Ashim Khurana, Joint Secretary (Foreigners), Ministry of Home Affairs, writes:
I invite attention to the article ‘Policing thought, not controlling terror' (Feb. 22, 2010). I am afraid that the report is based on considerable misunderstanding and does not reflect the position correctly.
The guidelines on Conference Visas have been in place for quite some time. These guidelines were revisited through a process of Inter-Ministerial consultations with the stakeholder Ministries/Departments concerned and revised instructions were issued in July, 2009.
As per the revised guidelines, prior security clearance from MHA is required
• in respect of participants from Afghanistan, Bangladesh, China, Iran, Pakistan, Sri Lanka, Iraq, Sudan, foreigners of Pakistani origin and Stateless persons;
• if the participation involves visit to restricted or protected areas in India or areas affected by terrorism, militancy and extremism, etc. viz. Jammu & Kashmir and North-Eastern States;
• if the conference involves politically and socially sensitive subjects.
The participants from other countries can obtain Conference Visas from the Indian Mission concerned on production of
(i) invitation letter from the organiser,
(ii) event clearance from the Ministry of Home Affairs,
(iii) administrative approval of the nodal Ministry,
(iv) political clearance from the Ministry of External Affairs and
(v) clearance from the State Government/UT concerned.
The above guidelines supersede all the previous instructions on the subject.
The fresh guidelines were put in place to streamline the procedure for grant of Conference Visas to bona fide participants. In the present scenario, security imperatives cannot be ignored. As security vetting is a comprehensive process to be performed within a prescribed time line, a period of six weeks has been prescribed to the organisers to submit the details of the proposals so as to ensure that the clearance from MHA is granted well in time for the event and for the participants so that they are not put to any undue hardship in making their travel plans to attend the conference.
The guidelines are intended to facilitate conferences, not to control free speech or thought.
The recent guidelines on Tourist Visas stipulating a gap of at least two months between two visits to the country on a Tourist Visa have been introduced with a view to curbing the abuse/misuse of Tourist Visa. This stipulation of two months gap does not apply to foreign nationals coming on any other type of visa. This also does not apply to people of Indian origin holding PIO and OCI Cards. In case a foreign national holding a Tourist Visa has to come to the country within the period of two months of his/her last departure due to any exigent situation, he/she may have to obtain special permission from the Mission/Post concerned after duly satisfying the Mission/Post about the exigency.

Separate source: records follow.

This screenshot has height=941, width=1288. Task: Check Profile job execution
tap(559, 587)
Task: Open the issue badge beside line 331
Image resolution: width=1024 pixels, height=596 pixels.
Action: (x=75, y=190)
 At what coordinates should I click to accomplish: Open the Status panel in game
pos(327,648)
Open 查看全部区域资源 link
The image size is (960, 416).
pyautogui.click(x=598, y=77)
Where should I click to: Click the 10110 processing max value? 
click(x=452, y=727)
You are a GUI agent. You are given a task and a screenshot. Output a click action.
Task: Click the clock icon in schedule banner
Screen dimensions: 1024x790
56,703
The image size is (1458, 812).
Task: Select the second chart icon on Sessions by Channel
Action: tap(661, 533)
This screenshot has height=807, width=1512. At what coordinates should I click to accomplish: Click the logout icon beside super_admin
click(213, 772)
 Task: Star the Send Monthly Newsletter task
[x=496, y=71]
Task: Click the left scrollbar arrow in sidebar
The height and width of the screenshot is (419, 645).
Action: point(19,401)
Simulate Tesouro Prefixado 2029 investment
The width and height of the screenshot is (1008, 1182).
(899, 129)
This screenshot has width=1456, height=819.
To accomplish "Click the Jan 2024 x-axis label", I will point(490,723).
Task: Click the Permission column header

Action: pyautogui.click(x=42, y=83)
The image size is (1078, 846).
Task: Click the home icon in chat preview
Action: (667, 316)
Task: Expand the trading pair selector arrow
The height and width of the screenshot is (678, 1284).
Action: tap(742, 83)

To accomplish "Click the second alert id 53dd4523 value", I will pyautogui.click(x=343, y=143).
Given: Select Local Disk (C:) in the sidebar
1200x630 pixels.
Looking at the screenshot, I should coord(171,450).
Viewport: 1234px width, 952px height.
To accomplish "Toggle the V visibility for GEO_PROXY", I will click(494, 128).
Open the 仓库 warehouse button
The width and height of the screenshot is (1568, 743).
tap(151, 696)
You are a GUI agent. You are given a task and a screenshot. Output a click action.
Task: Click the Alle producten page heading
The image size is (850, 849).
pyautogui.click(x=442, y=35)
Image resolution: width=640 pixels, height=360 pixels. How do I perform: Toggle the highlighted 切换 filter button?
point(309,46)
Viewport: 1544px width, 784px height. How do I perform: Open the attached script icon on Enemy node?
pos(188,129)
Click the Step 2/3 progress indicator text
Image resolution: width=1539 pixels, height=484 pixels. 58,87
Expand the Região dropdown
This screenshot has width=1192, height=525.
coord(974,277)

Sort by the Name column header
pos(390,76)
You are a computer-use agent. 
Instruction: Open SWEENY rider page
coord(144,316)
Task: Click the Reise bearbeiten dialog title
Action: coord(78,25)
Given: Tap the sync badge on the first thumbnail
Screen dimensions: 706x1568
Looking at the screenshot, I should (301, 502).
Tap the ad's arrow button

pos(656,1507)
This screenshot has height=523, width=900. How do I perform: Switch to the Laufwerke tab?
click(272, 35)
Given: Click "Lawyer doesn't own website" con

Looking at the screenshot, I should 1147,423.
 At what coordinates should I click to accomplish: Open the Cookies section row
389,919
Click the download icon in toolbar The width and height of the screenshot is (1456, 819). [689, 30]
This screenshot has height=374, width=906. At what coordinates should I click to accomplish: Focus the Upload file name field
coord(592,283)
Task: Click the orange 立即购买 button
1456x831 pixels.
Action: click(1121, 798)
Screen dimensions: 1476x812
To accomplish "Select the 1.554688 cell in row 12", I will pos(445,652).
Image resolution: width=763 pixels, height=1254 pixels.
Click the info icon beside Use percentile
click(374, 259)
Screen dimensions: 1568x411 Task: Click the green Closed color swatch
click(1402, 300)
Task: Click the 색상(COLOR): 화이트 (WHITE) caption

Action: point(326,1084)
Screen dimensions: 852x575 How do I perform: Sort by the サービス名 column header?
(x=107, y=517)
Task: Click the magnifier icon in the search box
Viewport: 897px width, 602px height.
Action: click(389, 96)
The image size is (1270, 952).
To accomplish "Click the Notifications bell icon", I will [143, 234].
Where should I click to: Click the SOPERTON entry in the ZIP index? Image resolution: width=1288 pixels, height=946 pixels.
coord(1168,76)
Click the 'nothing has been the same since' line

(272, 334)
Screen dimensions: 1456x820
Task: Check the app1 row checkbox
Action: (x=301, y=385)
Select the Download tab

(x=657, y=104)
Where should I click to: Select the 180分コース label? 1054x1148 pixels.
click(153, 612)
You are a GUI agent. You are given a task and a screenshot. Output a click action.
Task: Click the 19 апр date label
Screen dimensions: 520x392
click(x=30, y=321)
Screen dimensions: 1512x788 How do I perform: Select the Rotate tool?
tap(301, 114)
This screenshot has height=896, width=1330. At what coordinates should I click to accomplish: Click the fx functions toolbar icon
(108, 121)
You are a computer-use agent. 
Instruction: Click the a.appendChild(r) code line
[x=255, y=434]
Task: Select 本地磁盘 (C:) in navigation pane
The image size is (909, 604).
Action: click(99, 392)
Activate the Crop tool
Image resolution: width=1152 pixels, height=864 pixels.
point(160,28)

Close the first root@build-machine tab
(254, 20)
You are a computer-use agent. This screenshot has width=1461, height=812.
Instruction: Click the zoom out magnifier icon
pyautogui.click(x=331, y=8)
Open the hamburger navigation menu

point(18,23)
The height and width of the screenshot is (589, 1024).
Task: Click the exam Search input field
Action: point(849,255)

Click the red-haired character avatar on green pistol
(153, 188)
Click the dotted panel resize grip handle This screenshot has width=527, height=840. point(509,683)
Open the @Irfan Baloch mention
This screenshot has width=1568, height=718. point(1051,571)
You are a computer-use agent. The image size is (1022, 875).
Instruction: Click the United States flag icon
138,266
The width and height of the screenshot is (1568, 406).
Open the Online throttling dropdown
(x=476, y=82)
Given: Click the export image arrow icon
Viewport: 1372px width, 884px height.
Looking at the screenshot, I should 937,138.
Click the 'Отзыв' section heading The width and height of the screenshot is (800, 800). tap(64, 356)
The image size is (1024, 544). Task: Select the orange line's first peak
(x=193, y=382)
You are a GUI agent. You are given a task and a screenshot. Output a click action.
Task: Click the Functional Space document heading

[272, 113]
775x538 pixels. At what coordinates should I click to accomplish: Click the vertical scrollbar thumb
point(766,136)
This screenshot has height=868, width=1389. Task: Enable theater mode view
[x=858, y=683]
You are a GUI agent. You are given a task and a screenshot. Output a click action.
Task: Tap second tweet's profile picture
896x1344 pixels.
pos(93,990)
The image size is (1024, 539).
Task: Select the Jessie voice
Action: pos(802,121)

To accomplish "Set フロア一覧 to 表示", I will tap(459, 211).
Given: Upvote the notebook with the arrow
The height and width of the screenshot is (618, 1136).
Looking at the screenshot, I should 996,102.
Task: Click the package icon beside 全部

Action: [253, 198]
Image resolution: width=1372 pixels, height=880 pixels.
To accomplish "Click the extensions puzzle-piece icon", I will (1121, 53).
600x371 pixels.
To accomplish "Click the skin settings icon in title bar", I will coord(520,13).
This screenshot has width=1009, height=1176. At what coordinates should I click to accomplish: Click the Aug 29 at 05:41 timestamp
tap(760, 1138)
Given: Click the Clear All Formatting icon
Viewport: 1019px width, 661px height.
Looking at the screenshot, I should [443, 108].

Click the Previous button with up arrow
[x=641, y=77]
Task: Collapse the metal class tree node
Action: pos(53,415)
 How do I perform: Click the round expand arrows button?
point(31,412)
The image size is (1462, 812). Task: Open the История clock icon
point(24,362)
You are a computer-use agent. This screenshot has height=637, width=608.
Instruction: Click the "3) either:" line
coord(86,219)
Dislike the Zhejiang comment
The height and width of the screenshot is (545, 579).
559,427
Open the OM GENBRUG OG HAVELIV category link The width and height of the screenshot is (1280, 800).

A provision has also been made for genuine tourists who have to re-enter India largely on account of neighbourhood tourism. In such cases, the Indian Missions/Posts abroad have been authorised to permit two or three entries, subject to submission of a detailed itinerary and supporting documentation (ticket bookings).
Furthermore, instructions have already been issued on 24.12.2009 authorising the Immigration authorities in all the Immigration Check Posts in the country to allow such foreign nationals on Tourist Visas arriving in India without the specific authorisation from the Indian Missions/Posts to make two or three entries into the country (need based), subject to production of an itinerary and supporting documentation (ticket bookings).
It has also been decided that in emergent cases involving re-entry of persons of Indian origin on Tourist Visa within sixty days, of their earlier departure from India, FRROs may exercise their discretion in allowing such passengers to enter into the country after being convinced of the genuineness of their visit.
Siddharth Varadarajan replies:
Mr. Ashim Khurana is right to say security imperatives cannot be ignored in the present scenario. But why does the visit of a scholar from Europe or America trigger “security imperatives” only when she or he comes for a conference on “politically and socially sensitive subjects” and not when she or he visits India as a tourist? Obviously because the government believes a security threat is posed not by the scholar as an individual but by the views she or he has on "sensitive" subjects, a term so elastic it could cover virtually any topic. As for scholars from the eight blacklisted countries, India issues the maximum tourist visas to Bangladeshis and it is not difficult for a Bangladeshi academic to visit India for tourism. What is it about a “conference” that prompts the MHA to insist on security clearance for the scholar? Clearly, the ministry believes the exchange of ideas with foreign scholars has “security” implications.That is why I said what is being policed here is thought.
As for the two-month cooling off period for foreign visitors — a decision triggered by David Headley's frequent visits to India on a business visa — Mr. Khurana himself admits the stipulation of a two months gap does not apply to foreign nationals coming on any type of visa other than a tourist visa.
Despite all the safeguards and exemptions he has listed, many bona fide tourists and persons of Indian origin not holding PIO/OCI cards have been denied entry because of the new rule. The rule has also deterred potential visitors. Given the expense involved, tourists and Indian-origin visitors want an assurance that they would be allowed in and are unlikely to have confidence in the display of “discretion” by immigration officials.